Pam Bowshier said her Champaign Locally Grown market has seen a significant increase in business in the past month despite moving from its longtime home at the YMCA in Urbana to Oakview Farm Fresh Meats on State Route 54 south of town.
A virtual farmers market, its orders are done online Thursday-Tuesday and available for pickup on Thursdays.
The move was necessitated by the YMCA having to close all its services aside from COVID-19 pandemic childcare, but it also made sense because Bowshier already had a greenhouse and a commercial kitchen at the new site.
“We’ve gone from pretty even sales to where we’ve quadrupled during all this,” Bowshier said.
“One reason, obviously, people are finally becoming more aware of what they’re eating and where it’s coming from. Another is that they can come here, they’re getting some fresh air, it’s in a wide-open space and we bring their orders ready to go.
“When they pull up, we just carry it out to their car. They don’t have to get out, they can feel safe and healthy and we basically just put it in their trunk or their backseat.

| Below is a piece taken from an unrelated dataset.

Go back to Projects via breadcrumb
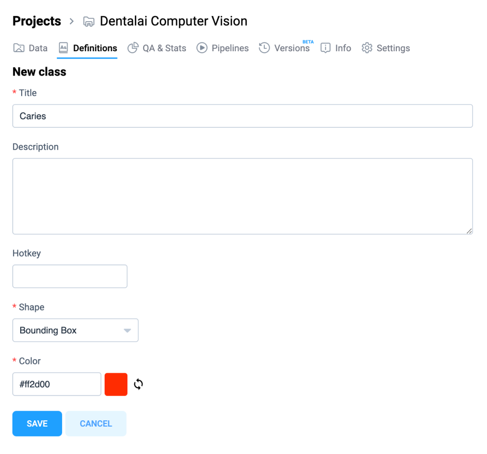 point(37,21)
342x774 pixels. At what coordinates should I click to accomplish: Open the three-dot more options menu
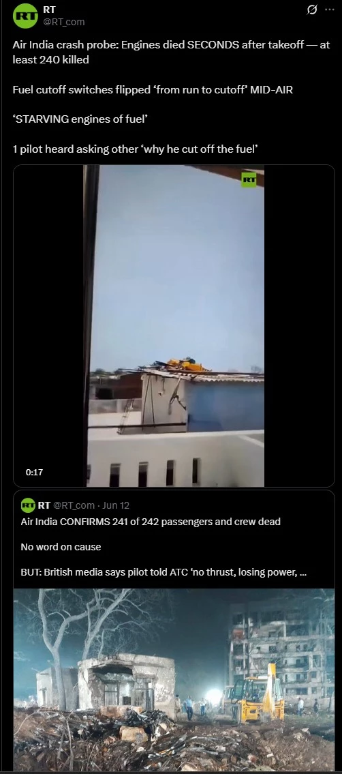(x=329, y=10)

They can prepay before they get here to eliminate any more contact.”
She said the new location allows Champaign Locally Grown to offer delivery, and there is an option to pay in the meat shop if necessary.
While social distancing is only an issue to a limited degree for an online market, Murray said that will be something he makes his customers aware of when the Harmony Market opens.
He and Bowshier both stressed cleanliness and sanitation are points of emphasis, but that is nothing out of the ordinary.
“Yeah, that’s a normal thing for us,” Murray said. “The vegetable tables get wiped with bleach rags and we just try to keep it all clean because there’s a lot of touching in the market. That’s another thing we’ll be looking at, too, is how often somebody’s gonna pick up the tomato and look at it and put it down.”
For that, another all-time tip is also worth remembering.
“Before you cut it, always wash it,” Murray said.